Last-Minute Guest Adds Luster to Orchestra Season Finale   

United StatesUnited States  Borodin, Ravel, Rimsky-Korsakov: Michelle DeYoung (mezzo-soprano), Cincinnati Symphony Orchestra, Louis Langrée (conductor), Music Hall, Cincinnati, Ohio. 15.5.2015 (RDA).

Borodin: Polovtsian Dances from Prince Igor
Ravel: Shéhérazade
Rimsky-Korsakov: Scheherazade, Op. 35

Borodin’s Polovtsian Dances is wonderful music even out of its context, the second act of his only opera, Prince Igor. In the opera, Konchak, Khan of the Polovetsi invaders treats his Christian “guest” (the captured Igor) to an array of dancing, notably a sensuous moderato for the nubile maidens of the tribe, led by Konchakovna, the Khan’s daughter. This tune would attain wide popularity a hundred years later in Kismet, thanks to the Broadway team of Forrest and Wright, who transformed Borodin’s original melody into “Stranger in Paradise.”

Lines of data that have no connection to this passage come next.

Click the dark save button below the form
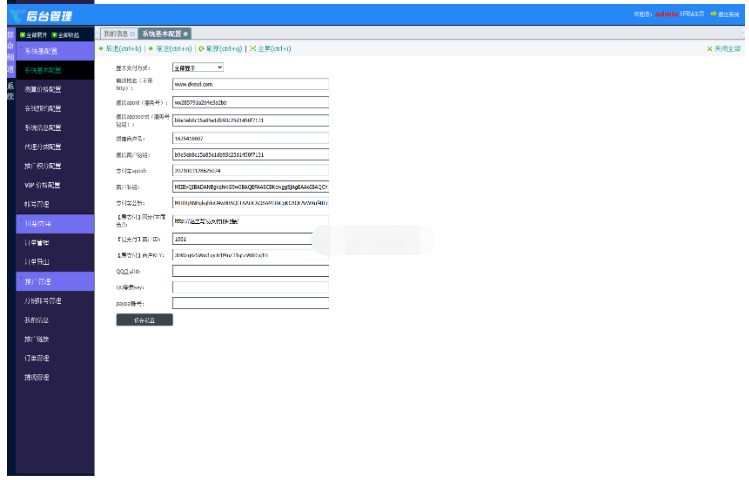The width and height of the screenshot is (749, 480). point(144,320)
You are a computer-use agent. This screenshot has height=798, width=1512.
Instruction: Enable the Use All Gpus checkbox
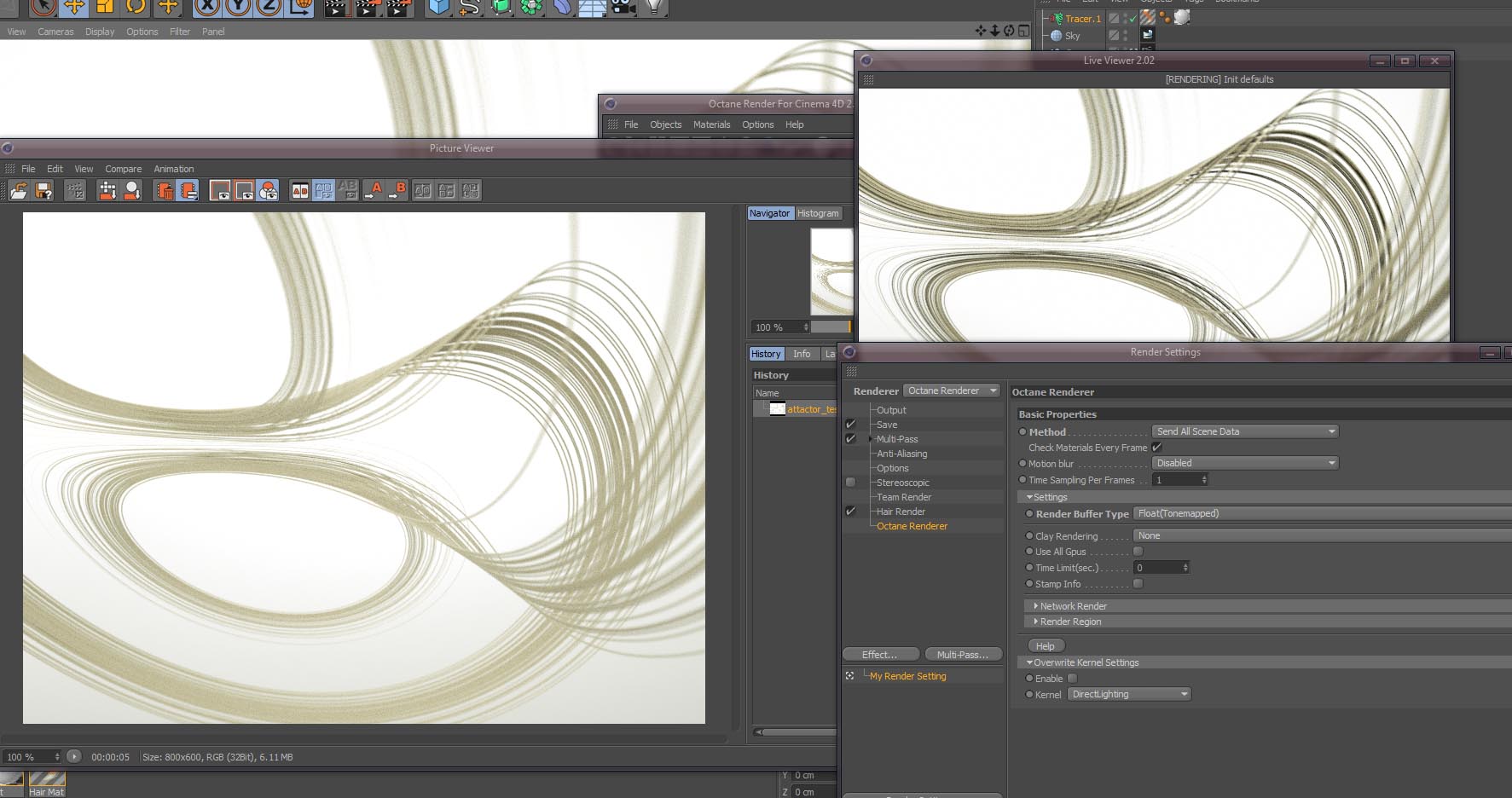[x=1138, y=552]
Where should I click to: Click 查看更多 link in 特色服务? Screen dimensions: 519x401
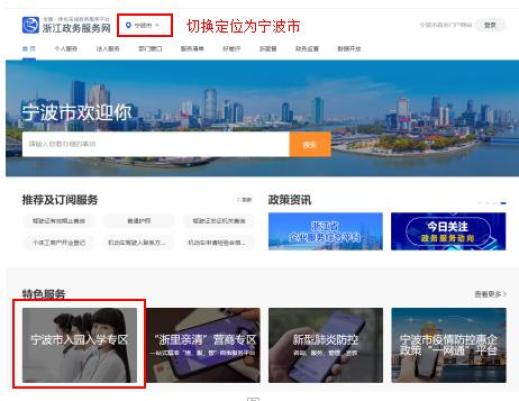pos(490,294)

The three-dance suite begins quietly, then moves to a lively middle section in which the woodwinds strut their stuff, ending in an exhilarating hopak which the Cincinnati musicians, led by Louis Langrée, played at warp speed with utmost accuracy and musicality.

Ravel’s Shéhérazade, a cycle of songs for soprano, was impeccably sung with idiomatic French style and faultless diction by Michelle DeYoung, whose singing ranged from intimate (yet fully audible) to full-throated. She rode the tessitura—high at times, low in at others—with utter confidence at both ends of the scale. The American singer possesses a true dramatic mezzo-soprano voice (her repertory lists a handful of Wagner and Verdi roles), and a talent for judiciously placing it at the service of text and music. As it happened, Ms. De Young graciously stepped in at the last minute for an ailing colleague. I hope she is invited back next season for a concert in which she is the announced and featured soloist.

The program concluded with a vibrant performance of Rimsky Korsakov’s Scheherazade. As the solo violinist, concertmaster Timothy Lee gave a memorable performance throughout the tale’s six episodes. The orchestra played fiercely, feelingly, and rhapsodically, and all the while cohesively; the outstanding work of one section never outshone or unbalanced the rest of the ensemble.

This final concert made a fitting closing to the season, but to help Cincinnati audiences get through the sizzling summer, the orchestra will play some outdoor concerts. That’s our city: beloved for its arts, despised for its erratic weather patterns.